To resolve this, in 1998 a British non-profit human tissue bank was established at De Montfort University. The UKHTB has the staff and facilities to deal with donated human tissue research and ensure this is available to researchers on demand.

The UKHTB collects non-transplantable human tissue from 53 hospitals nationwide. Staff are available 24 hours a day, seven days a week to receive the tissue which is delivered by the ambulance service.

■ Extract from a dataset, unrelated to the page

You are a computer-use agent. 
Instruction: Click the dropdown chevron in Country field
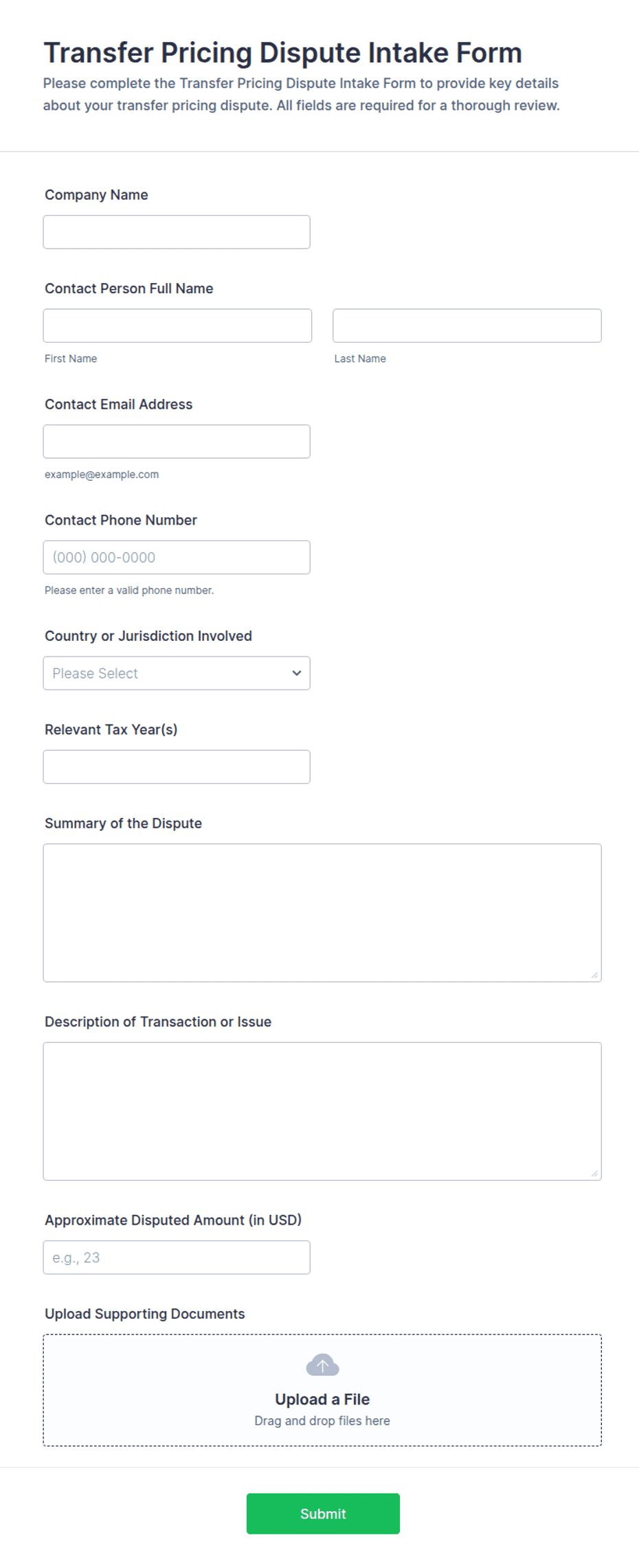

Tissue is then processed and distributed to researchers in universities, medical institutions and the pharmaceutical industry.

The tissue is donated from two main sources: organs and tissues that are not suitable for transplantation from brain dead organ donors and tissue that is surplus to diagnostic requirement from patients undergoing routine surgery in a hospital.

The new HPLC instrument (above), from the LDF, will allow the UKHTB to characterise the human tissue for enzyme content to enable the exact requirements of scientists to be met.

If supply and use of human tissue can become straightforward and efficient a vast number of animals could be saved across a wide range of research disciplines. For example, at the University of London novel anticancer agents are being analysed for metabolic activity using in vitro liver cells. Scientists at the University of Leicester are using human liver and gut models to assess the metabolic activity of curcumin (turmeric spice), which is a known protective agent against cancer-causing chemicals. These experiments use human tissue supplied by UKHTB, but would previously have been performed on rodents.